Björk, after 2007′s somewhat hybrid-like album, Volta – taking a soupçon from her pop albums such as Debut and combining them with certain elements of her more ‘experimental’ work, such as 2001 masterstroke Vespertine – has taken yet another turn, introspectively, with eighth studio album Biophilia.
The world’s first “app album”, it was never going to be considered conventional in any sense. Partly composed on a tablet computer, Björk used various special instruments – such as a Tesla coil and a collection of pendulums that transmitted the earth’s movements to a harp…as you do.
Nevertheless, as with her previous work, there will always be a wealth of beautiful moments amongst all strange and intricate instrumentations. The most apparent on the first listen is within the inherently wistful and playful ‘Cosmogony’, which emits an array of vocal undulations that wash over you like the way the stars would as they pass by (I suppose that was the emotion she was trying to portray).
Other highlights include the deliberately understated ‘Moon’ and the disturbingly sexy ‘Virus’, which is probably not supposed to sound sexy at all, but I don’t think it would be out of place on Vespertine – the sexiest of all her albums.

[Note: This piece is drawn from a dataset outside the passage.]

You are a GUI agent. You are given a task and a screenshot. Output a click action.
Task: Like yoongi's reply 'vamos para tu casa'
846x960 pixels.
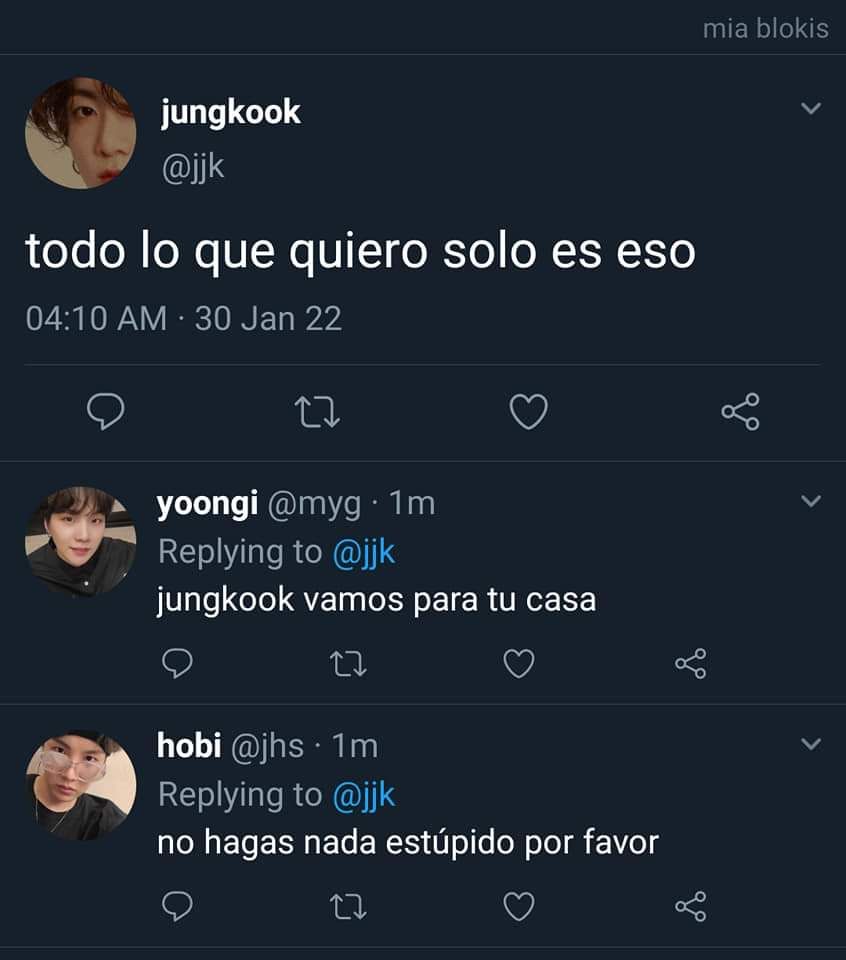(519, 664)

Lead single ‘Crystalline’ could be considered a “Björk-by-numbers” kind of a song, with it’s plinking beat and catchy chorus, but when the last 45 seconds kicks in you’re presented with a masterly breakdown that turns your mind upside down – in a good way, of course.
To me, the album contains no sore thumb. There is nowhere that could be considered particularly weak. If you’re not a fan of the trademark “gibberish” that she puts into her songs, you might want to give ‘Dark Matter’ a miss because that’s basically all it is. That’s not to say that it isn’t a good song, but you probably wouldn’t want to make someone who has never heard of the Icelander listen to it. It wouldn’t win their heart.
Björk, possibly the most intelligent and profound songwriter in the world, can sometimes be dismissed as a bit of a ‘mad as a box of coconuts on race day’ kind of a girl. But if you do that, you miss out on some contorted crystals of brilliance.